Em 2017, a WIV abriu o primeiro laboratório de biossegurança de nível 4 (BSL-4) na China – o tipo de instalação de elevado confinamento em que se trabalha nos agentes patogénicos mais perigosos. Uma grande parte da investigação pós-SARS do Dr. Shi tem tido como objetivo compreender o potencial que os vírus que ainda circulam entre os morcegos têm de se propagar à população humana.
Numa experiência, ela e Ge Xingyi, também da WIV, em colaboração com cientistas americanos e italianos, exploraram o potencial de doença de um coronavírus de morcego, SHC014-CoV, recombinando o seu genoma com o de um coronavírus infetante com ratos. O boletim informativo da WIV de Novembro de 2015 noticiou que o vírus resultante poderia “replicar-se eficazmente em células primárias das vias respiratórias humanas e atingir títulos in vitro equivalentes às estirpes epidémicas do SRA-CoV”.
No início de Abril, este boletim informativo e todos os outros foram retirados do sítio Web do instituto.
Este trabalho, cujos resultados também foram publicados na Nature Medicine, demonstrou que o salto do SARS -CoV de morcegos para humanos não foi um acaso; outros morcegos coronavírus eram capazes de algo semelhante. Útil em saber. Mas dar aos agentes patogénicos e aos potenciais agentes patogénicos poderes extra para compreender do que eles podem ser capazes é um empreendimento controverso.
Estas experiências de “ganho de função”, insistem os seus proponentes, têm utilizações importantes como a compreensão da resistência aos medicamentos e dos truques que os vírus empregam para fugir ao sistema imunitário. Além disso, comportam riscos óbvios: as técnicas de que dependem podem ser utilizadas de forma abusiva; os seus produtos podem apresentar fugas.
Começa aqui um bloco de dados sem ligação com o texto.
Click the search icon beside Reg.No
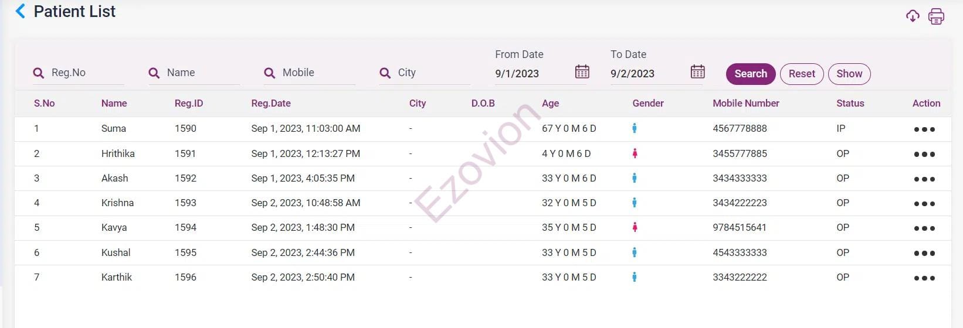The image size is (963, 328). [x=39, y=73]
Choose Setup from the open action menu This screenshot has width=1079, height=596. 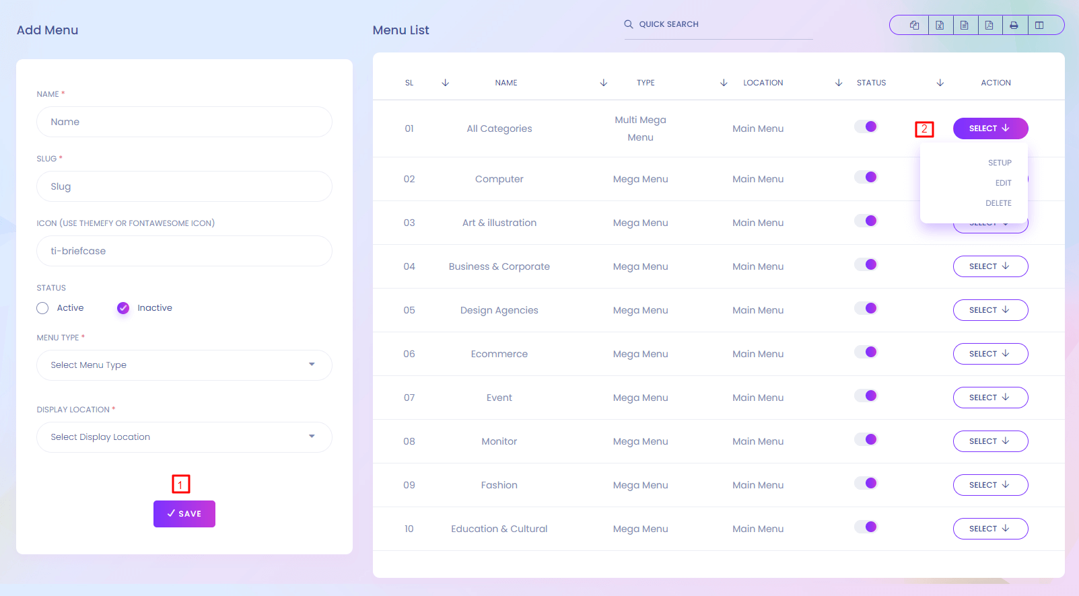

A criação de uma estirpe reforçada de gripe aviária em 2011, numa tentativa de compreender a virulência peculiar da estirpe da gripe responsável pela pandemia de 1918-19, causou um alarme generalizado. A América deixou de financiar o trabalho de ganho de funções durante vários anos.
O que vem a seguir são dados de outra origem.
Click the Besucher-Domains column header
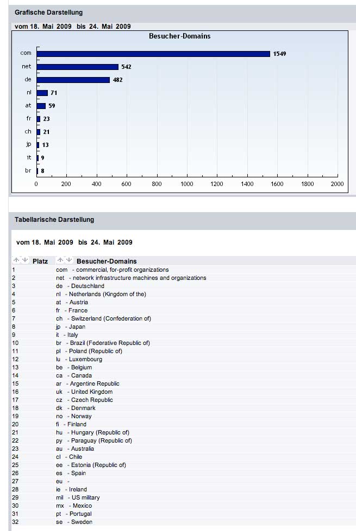pos(107,261)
Filippa Lentzos, que estuda biomedicina e segurança no King’s College, Londres, diz que a possibilidade de o SARS-CoV-2 ter uma origem ligada à investigação legítima está a ser amplamente discutida no mundo da bio-segurança. As possibilidades especuladas incluem uma fuga de material de um laboratório e também a infeção acidental de um ser humano no decurso do trabalho, quer num laboratório, quer no terreno.
As fugas dos laboratórios, incluindo os laboratórios BSL-4, não são desconhecidas. O último caso conhecido de varíola no mundo foi causado por uma fuga de material de um laboratório britânico em 1978. Um surto de febre aftosa em 2007 teve uma origem semelhante.
Na América, houve libertações acidentais e maus tratos envolvendo o Ébola e, a partir de um laboratório de nível inferior, uma estirpe letal de gripe aviária. Na China, os trabalhadores de laboratório parecem ter sido infetados pelo SARS e transmitiram-na a contactos externos em pelo menos duas ocasiões.